Generally speaking, the larger the surface area of materials such as ion-exchangers and adsorbers that have separating capability, the higher the rate of exchange or adsorption and, hence, the more advantageous. Hence, the frequency of using ion-exchangers and adsorbers in the form of fibers having large surface areas is increasing. To take ion-exchange fibers as an example of fibrous materials having separating capability, there are known fibers of a multi-core structure comprising a polystyrene matrix or sea and polyethylene multi-filament cores or islands within the matrix, in which ion-exchange groups have been introduced into the matrix, and polyvinyl alcohol fibers having ion-exchange groups introduced therein after firing.

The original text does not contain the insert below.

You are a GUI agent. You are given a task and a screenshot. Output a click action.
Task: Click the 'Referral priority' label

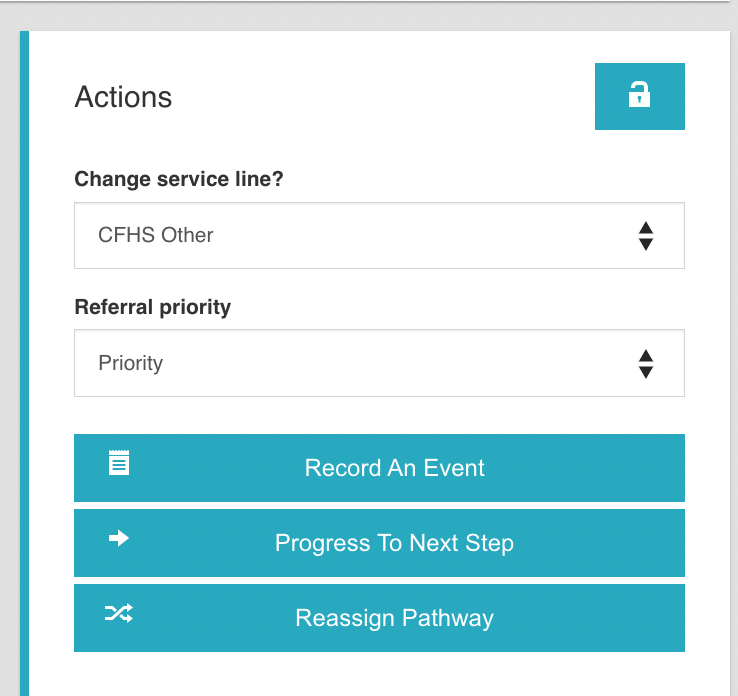152,307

Example 3 of Japanese Patent Public Disclosure No. Hei 5-64726 shows that excellent results were attained when composite fibers comprising a polypropylene core and a polyethylene sheath, grafted by styrene monomer and then converted, were used as ion exchange fibers in an electrically regenerating desalinator; therefore, it is clear that ion-exchange fibers of a core-sheath structure exhibit high performance even in an electrically regenerating desalinator. However, if fibers having the polypropylene core are used in air, the polypropylene core will experience a drop in strength while undergoing decomposition, but researchers have shown that stability in air atmosphere can be attained by replacing the polypropylene with polyethylene terephthalate having high resistance to radiations and oxidation.
Most of the gas adsorbing filters known in the art are made from activated charcoal or zeolite treated with chemicals or supports carrying manganese oxides. Recently, gas adsorbing filters made from ion-exchange fibers have been developed for use in cleanrooms. The filter proposed in Japanese Patent Application No. Hei 4-294501 uses ion- exchange fibers of high-polymer resins that have been produced by radiation-initiated graft polymerization and it has proved to be very effective when used in cleanrooms.
Japanese Patent Application No. Hei 4-294501, supra, teaches a method of purifying micro-contaminated air in cleanrooms using nonwoven fabric filters made of high- polymer ion-exchange fibers produced by radiation-initiated graft polymerization. That patent gives example of using a nonwoven fabric of polypropylene fibers and a nonwoven fabric of a composite of polyethylene and polypropylene as the substrate to be treated by ionizing radiations; however, both polypropylene and polyethylene are prone to generate acidic substances under irradiation and in the presence of oxygen and, furthermore, they are susceptible to deterioration and dusting under irradiation.
In the years to come, cleanrooms will certainly be required to meet more strict standards on the cleanliness of air than permissible today, so the generation of dust and gaseous substances from the filter per se will obviously be a greater problem than it is today. To deal with this situation, the present invention adopts a core/sheath structure in which the core is made of a high-polymer component that is less prone to generate radicals and/or undergo degradation upon exposure to ionizing radiations, with the sheath being formed of a high-polymer component that is apt to generate radicals upon irradiation.